▸ TASK DETAILS
Exactly and in full, give the records again.

(Stored data)
============================================================

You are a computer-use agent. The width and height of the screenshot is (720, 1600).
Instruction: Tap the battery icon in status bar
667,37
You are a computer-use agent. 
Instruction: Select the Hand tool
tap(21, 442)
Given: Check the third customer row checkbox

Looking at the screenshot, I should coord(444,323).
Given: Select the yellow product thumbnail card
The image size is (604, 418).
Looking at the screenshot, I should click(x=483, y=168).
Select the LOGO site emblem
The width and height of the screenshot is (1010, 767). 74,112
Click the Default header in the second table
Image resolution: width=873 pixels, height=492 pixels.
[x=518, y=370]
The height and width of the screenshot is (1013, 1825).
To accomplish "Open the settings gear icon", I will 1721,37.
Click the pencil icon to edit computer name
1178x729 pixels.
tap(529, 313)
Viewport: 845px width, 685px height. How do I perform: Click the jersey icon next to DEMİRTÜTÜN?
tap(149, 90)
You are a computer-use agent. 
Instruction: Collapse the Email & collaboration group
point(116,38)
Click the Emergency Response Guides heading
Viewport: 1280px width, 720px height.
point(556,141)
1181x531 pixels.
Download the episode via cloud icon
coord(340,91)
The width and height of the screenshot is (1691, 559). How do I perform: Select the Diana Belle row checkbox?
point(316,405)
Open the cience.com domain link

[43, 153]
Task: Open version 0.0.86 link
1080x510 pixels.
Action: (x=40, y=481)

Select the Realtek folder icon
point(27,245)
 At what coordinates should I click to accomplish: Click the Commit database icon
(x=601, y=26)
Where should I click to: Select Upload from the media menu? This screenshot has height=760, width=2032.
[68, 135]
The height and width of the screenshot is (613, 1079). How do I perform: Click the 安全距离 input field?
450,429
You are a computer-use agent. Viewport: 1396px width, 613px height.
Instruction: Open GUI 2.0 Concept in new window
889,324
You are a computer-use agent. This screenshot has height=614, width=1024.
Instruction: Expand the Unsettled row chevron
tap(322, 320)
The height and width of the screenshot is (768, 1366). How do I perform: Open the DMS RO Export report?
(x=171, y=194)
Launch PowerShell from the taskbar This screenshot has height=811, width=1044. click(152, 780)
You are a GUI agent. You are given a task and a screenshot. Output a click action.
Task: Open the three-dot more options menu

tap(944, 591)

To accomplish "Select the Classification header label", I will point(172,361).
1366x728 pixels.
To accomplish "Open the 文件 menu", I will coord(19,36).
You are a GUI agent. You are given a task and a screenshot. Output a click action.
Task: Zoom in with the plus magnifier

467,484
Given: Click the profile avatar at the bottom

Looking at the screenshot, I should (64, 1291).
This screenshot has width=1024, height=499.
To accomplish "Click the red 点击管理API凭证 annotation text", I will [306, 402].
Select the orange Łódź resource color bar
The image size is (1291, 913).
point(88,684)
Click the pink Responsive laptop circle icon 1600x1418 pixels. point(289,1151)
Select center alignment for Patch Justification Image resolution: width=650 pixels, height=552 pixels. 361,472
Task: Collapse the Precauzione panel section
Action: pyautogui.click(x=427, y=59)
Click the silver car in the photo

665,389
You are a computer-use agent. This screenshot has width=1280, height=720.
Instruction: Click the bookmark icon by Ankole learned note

============================================================

▸ RESPONSE TO THIS EXERCISE
You are a computer-use agent. The width and height of the screenshot is (720, 1600).
Instruction: Tap the battery icon in status bar
667,37
You are a computer-use agent. 
Instruction: Select the Hand tool
tap(21, 442)
Given: Check the third customer row checkbox

Looking at the screenshot, I should coord(444,323).
Given: Select the yellow product thumbnail card
The image size is (604, 418).
Looking at the screenshot, I should click(x=483, y=168).
Select the LOGO site emblem
The width and height of the screenshot is (1010, 767). 74,112
Click the Default header in the second table
Image resolution: width=873 pixels, height=492 pixels.
[x=518, y=370]
The height and width of the screenshot is (1013, 1825).
To accomplish "Open the settings gear icon", I will 1721,37.
Click the pencil icon to edit computer name
1178x729 pixels.
tap(529, 313)
Viewport: 845px width, 685px height. How do I perform: Click the jersey icon next to DEMİRTÜTÜN?
tap(149, 90)
You are a computer-use agent. 
Instruction: Collapse the Email & collaboration group
point(116,38)
Click the Emergency Response Guides heading
Viewport: 1280px width, 720px height.
point(556,141)
1181x531 pixels.
Download the episode via cloud icon
coord(340,91)
The width and height of the screenshot is (1691, 559). How do I perform: Select the Diana Belle row checkbox?
point(316,405)
Open the cience.com domain link

[43, 153]
Task: Open version 0.0.86 link
1080x510 pixels.
Action: (x=40, y=481)

Select the Realtek folder icon
point(27,245)
 At what coordinates should I click to accomplish: Click the Commit database icon
(x=601, y=26)
Where should I click to: Select Upload from the media menu? This screenshot has height=760, width=2032.
[68, 135]
The height and width of the screenshot is (613, 1079). How do I perform: Click the 安全距离 input field?
450,429
You are a computer-use agent. Viewport: 1396px width, 613px height.
Instruction: Open GUI 2.0 Concept in new window
889,324
You are a computer-use agent. This screenshot has height=614, width=1024.
Instruction: Expand the Unsettled row chevron
tap(322, 320)
The height and width of the screenshot is (768, 1366). How do I perform: Open the DMS RO Export report?
(x=171, y=194)
Launch PowerShell from the taskbar This screenshot has height=811, width=1044. click(152, 780)
You are a GUI agent. You are given a task and a screenshot. Output a click action.
Task: Open the three-dot more options menu

tap(944, 591)

To accomplish "Select the Classification header label", I will point(172,361).
1366x728 pixels.
To accomplish "Open the 文件 menu", I will coord(19,36).
You are a GUI agent. You are given a task and a screenshot. Output a click action.
Task: Zoom in with the plus magnifier

467,484
Given: Click the profile avatar at the bottom

Looking at the screenshot, I should (64, 1291).
This screenshot has width=1024, height=499.
To accomplish "Click the red 点击管理API凭证 annotation text", I will [306, 402].
Select the orange Łódź resource color bar
The image size is (1291, 913).
point(88,684)
Click the pink Responsive laptop circle icon 1600x1418 pixels. point(289,1151)
Select center alignment for Patch Justification Image resolution: width=650 pixels, height=552 pixels. 361,472
Task: Collapse the Precauzione panel section
Action: pyautogui.click(x=427, y=59)
Click the silver car in the photo

665,389
You are a computer-use agent. This screenshot has width=1280, height=720.
Instruction: Click the bookmark icon by Ankole learned note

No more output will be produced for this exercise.